Blümel: Rot-Grün nimmt Betriebsabwanderungen schulterzuckend zur Kenntnis

Weiteres Unternehmen verlässt Wien - Die Stadt braucht endlich eine Standort-Politik, die ihren Namen verdient

Wien (OTS) - "Obwohl ein Unternehmen nach dem anderen Wien verlässt, schaut die rot-grüne Stadtregierung tatenlos zu und nimmt diese erschreckenden Tatsachen schulterzuckend zur Kenntnis", so ÖVP Wien Landesparteiobmann Stadtrat Gernot Blümel angesichts des aktuellen Berichts auf wien.orf.at. Nachdem sich bereits der Fensterhersteller Hrachowina im Herbst letzten Jahres entschlossen hat, seine Produktionsstätte aus Wien weg zu verlegen, folgt mit dem Aromen-Erzeuger Wurth nun der nächste Betrieb.

Es sei mehr als offensichtlich, dass die Rahmenbedingungen in Wien alles andere als optimal sind und den Unternehmen regelrecht Prügel vor die Füße geworfen werden. Vor allem die Äußerungen des Geschäftsführers von Wurth, der sich über die mangelnde Betreuung seitens der Stadt beklagt, seien wieder einmal beispielhaft für die verfehlte Standortpolitk von Rot-Grün.
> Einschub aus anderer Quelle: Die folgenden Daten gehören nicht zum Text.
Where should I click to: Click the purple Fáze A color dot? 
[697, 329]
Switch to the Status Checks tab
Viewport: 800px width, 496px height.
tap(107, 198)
"Die Wirtschaft in Wien generell und der produzierende Bereich im Speziellen müssen in unserer Stadt wieder den nötigen Stellenwert erhalten. Nur so können Wachstum, Beschäftigung und Arbeitsplätze geschaffen werden. Wien muss den Betrieben endlich ein umfassendes Gesamtpaket bieten. Vor allem muss auch die enorme Belastung der Wiener Unternehmer mit skurrilen Abgaben und Gebühren sowie der regelrechten Dschungel an Vorschriften und Bürokratie endlich der Vergangenheit angehören", so Blümel weiter und abschließend: "Wien braucht eine Standort-Politik, die ihren Namen auch verdient. Für mehr Freiheit für Unternehmer und die Leistungswilligen in dieser Stadt."